By cutting the atherosclerotic plaque rather than stretching and cracking it, directional atherectomy may produce a more predictable, controlled result than balloon angioplasty and reduce the need for emergency bypass surgery.
Moreover, for lesions restricted to one side of a coronary artery (asymmetric lesions), this technology can be directed specifically at the plaque in order to minimize trauma to the remaining normal arterial wall.
Thus far, results of studies evaluating DCA indicate that the success rate for the procedure is not strikingly different from that for conventional balloon angioplasty. However, advocates of the newer procedure assert that most of the patients who have undergone DCA in these studies were at higher-than-usual risk for complications with balloon angioplasty.
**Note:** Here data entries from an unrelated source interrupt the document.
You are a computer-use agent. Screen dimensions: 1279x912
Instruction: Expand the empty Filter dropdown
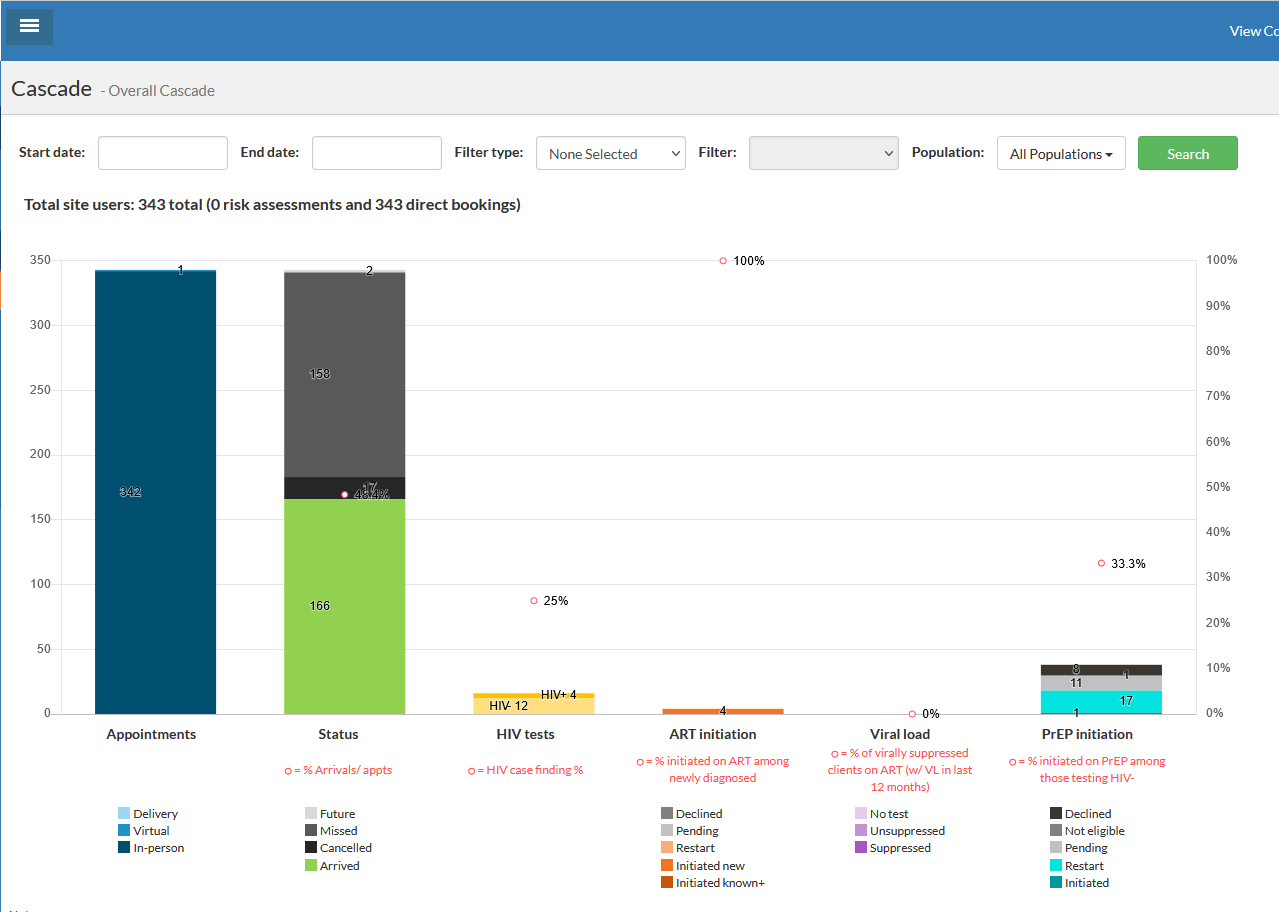pyautogui.click(x=822, y=153)
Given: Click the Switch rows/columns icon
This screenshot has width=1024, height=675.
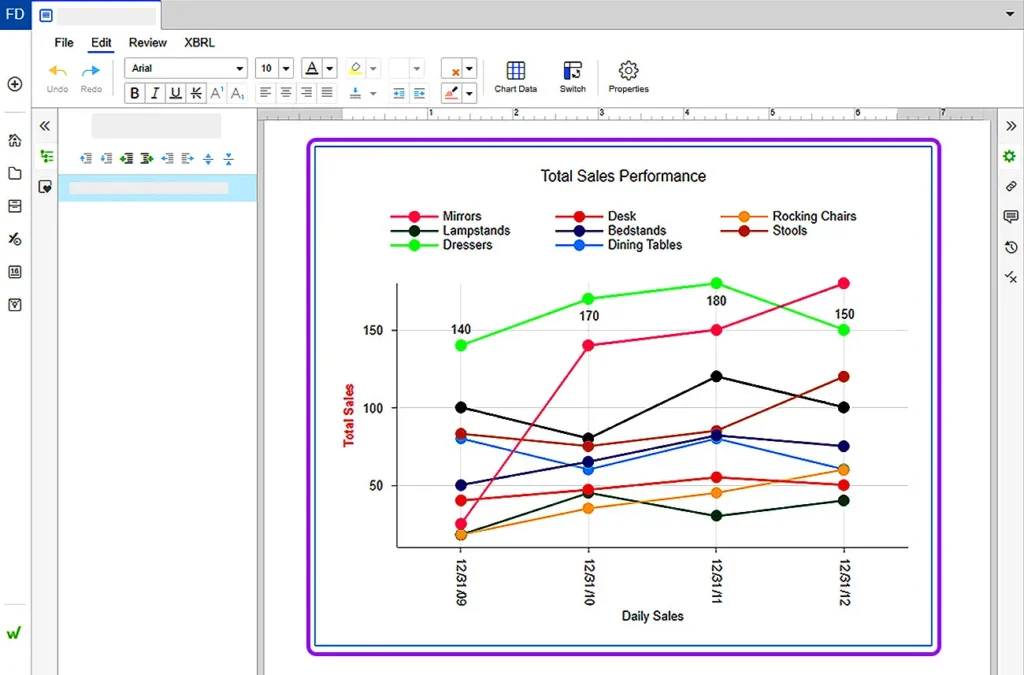Looking at the screenshot, I should tap(572, 77).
Early experience with DCA suggests that it may be useful for several types of "problem lesions" that tend to respond poorly to conventional balloon dilation. For example, many highly asymmetric lesions (which pose a high risk for abrupt closure) can be safely treated with directional atherectomy.
In general, however, none of the newer devices mentioned above have been shown to be uniformly more successful than traditional angioplasty (PTCA), but each may have a particular niche where it is effective.